Dr Emerson, however, proved susceptible to the slightest flattery and, under the misapprehension that UNCLE was looking to hire him on themselves, happily expounded at length on the genius of his 'Deep Crust Harmonic Stimulator', which UNCLE technicians were hard at work disassembling even now.
"UNCLE, Thrush, you're all after the same thing," he declared airily. "My device will enable UNCLE to enforce its laws anywhere in the world, and that's just the beginning of what I can do for you!"
"I regret to inform you," Napoleon said, without a trace of regret, as Agent Carruthers handcuffed the scientist in preparation for his trip to UNCLE's high security detention facility, "that you've taken a badly mistaken impression of UNCLE's mission. And we're not hiring."
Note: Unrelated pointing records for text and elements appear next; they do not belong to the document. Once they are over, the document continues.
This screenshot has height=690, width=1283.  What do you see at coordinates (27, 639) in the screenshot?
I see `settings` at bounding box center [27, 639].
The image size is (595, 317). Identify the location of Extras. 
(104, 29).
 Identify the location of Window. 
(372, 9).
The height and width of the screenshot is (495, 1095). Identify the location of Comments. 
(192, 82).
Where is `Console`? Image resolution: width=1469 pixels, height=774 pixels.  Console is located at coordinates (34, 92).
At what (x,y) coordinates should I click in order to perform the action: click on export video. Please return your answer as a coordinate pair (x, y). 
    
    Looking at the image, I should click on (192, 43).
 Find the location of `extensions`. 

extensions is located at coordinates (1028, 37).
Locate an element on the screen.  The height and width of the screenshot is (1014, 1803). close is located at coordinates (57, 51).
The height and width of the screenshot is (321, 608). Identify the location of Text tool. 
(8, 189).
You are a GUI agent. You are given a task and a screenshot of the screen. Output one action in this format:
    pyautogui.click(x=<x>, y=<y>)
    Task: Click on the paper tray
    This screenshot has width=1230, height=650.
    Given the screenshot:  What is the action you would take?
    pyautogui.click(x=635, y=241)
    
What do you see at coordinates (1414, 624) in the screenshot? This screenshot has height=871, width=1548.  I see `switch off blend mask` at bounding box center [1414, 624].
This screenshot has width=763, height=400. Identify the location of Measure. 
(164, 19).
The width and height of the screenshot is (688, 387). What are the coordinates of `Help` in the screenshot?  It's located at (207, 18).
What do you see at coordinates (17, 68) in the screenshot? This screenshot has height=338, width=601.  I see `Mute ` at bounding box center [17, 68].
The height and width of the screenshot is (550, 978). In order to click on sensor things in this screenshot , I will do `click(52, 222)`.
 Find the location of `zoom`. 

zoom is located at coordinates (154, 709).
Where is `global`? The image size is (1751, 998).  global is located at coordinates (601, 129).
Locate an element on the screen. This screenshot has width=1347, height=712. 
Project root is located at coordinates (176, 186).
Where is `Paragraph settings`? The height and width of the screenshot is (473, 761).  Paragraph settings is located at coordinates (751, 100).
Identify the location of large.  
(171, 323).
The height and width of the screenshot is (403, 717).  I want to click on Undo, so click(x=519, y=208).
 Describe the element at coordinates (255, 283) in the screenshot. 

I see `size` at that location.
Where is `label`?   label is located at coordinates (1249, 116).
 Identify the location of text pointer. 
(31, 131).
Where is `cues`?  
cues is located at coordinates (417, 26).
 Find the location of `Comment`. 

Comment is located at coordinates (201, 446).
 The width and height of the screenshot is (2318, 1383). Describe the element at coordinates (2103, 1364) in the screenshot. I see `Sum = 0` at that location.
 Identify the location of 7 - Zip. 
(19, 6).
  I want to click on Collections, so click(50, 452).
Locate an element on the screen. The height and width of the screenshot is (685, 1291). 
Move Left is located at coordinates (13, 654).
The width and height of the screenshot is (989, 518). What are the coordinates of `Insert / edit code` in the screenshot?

"Not the likes of you, anyway," said Agent Smith as he helped escort the outraged Dr Emerson out. Napoleon and Saphina listened to his dismayed exhortations as he was led away and indulged in a moment's smug satisfaction. This man and his cohorts had not actually murdered Mark and April, but it wasn't for want of trying. Though there was no longer any call for vengeance, justice would still be served.